In the past two years, the crypto industry has undergone earth-shaking changes, especially the Bitcoin ecosystem, which has shown a new ecological feature.This is not only reflected in the emergence of the BTC Layer 2 network that carries TVL (now that Bitcoin can participate in on-chain DeFi activities, whether it is lending, stablecoins, or innovative models such as Solv Protocol, CeDeFi, etc.), and the BTC chain that hopes to obtain passive returnsPlayers, as well as a new group of active on-chain users, have gradually formed an ecosystem and infrastructure around these players.

New demands come with new track opportunities.The scale of Bitcoin assets is much larger than Ethereum and stablecoins, so the growth of Bitcoin total value lock-in (TVL) and the growth of funds participating in specific products will bring amazing volume.Shenyu believes that the BTCFi track has great potential and has not been fully developed yet and the market size is very considerable.In the short term, the total market value of BTCFi is expected to reach tens of billions of dollars, even exceeding the historical highest level of the Ethereum ecosystem; in the long term, the total market value of BTCFi is expected to exceed the trillion dollar mark.
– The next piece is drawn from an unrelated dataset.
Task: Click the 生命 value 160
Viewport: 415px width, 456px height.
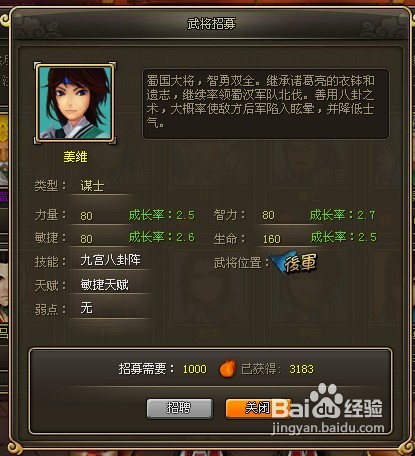Action: [x=272, y=239]
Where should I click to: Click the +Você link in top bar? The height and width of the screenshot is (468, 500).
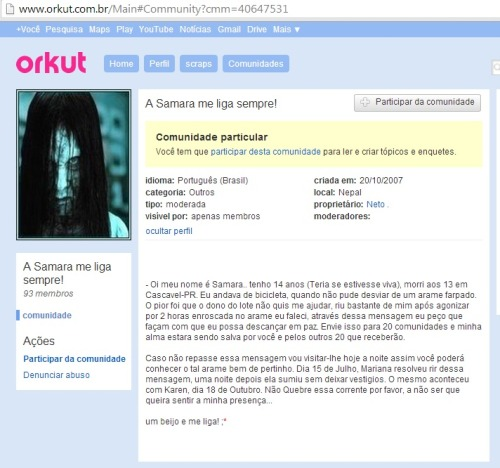pyautogui.click(x=28, y=29)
In this issue of Cobo X Space, players from all parties of BTC have gathered together to discuss “not only HODL, but also the possibility of fully unlocking 10 billion US dollars of BTCFi.”The BTC ecosystem, which is blooming in all directions, is showing new diversity characteristics, user group stratification and population portraits.

Merlin Chain Founder JeffIt is believed that the active users on the BTC chain are about the order of hundreds of thousands to one million.Unlike Ethereum players, the BTCFi ecosystem has nurtured a group of new types of Bitcoin on-chain users.They don’t care about Gas fees, but focus more on discovering potential assets, especially inscriptions, runes and Meme players. They are passionate about Bitcoin culture and fair issuance concepts, eager for equal profit opportunities, high activity and loyalty, and tend to be highIt has high risk and is more familiar with the use of Bitcoin wallets, but instead feels that Ethereum wallets such as MetaMask are more difficult to use.In terms of attracting large investors and high net worth users, the potential market size and unit price may surpass Ethereum, and the total value lock-in quota may also be higher.The rise of this group of users may inject new vitality into the Bitcoin ecosystem.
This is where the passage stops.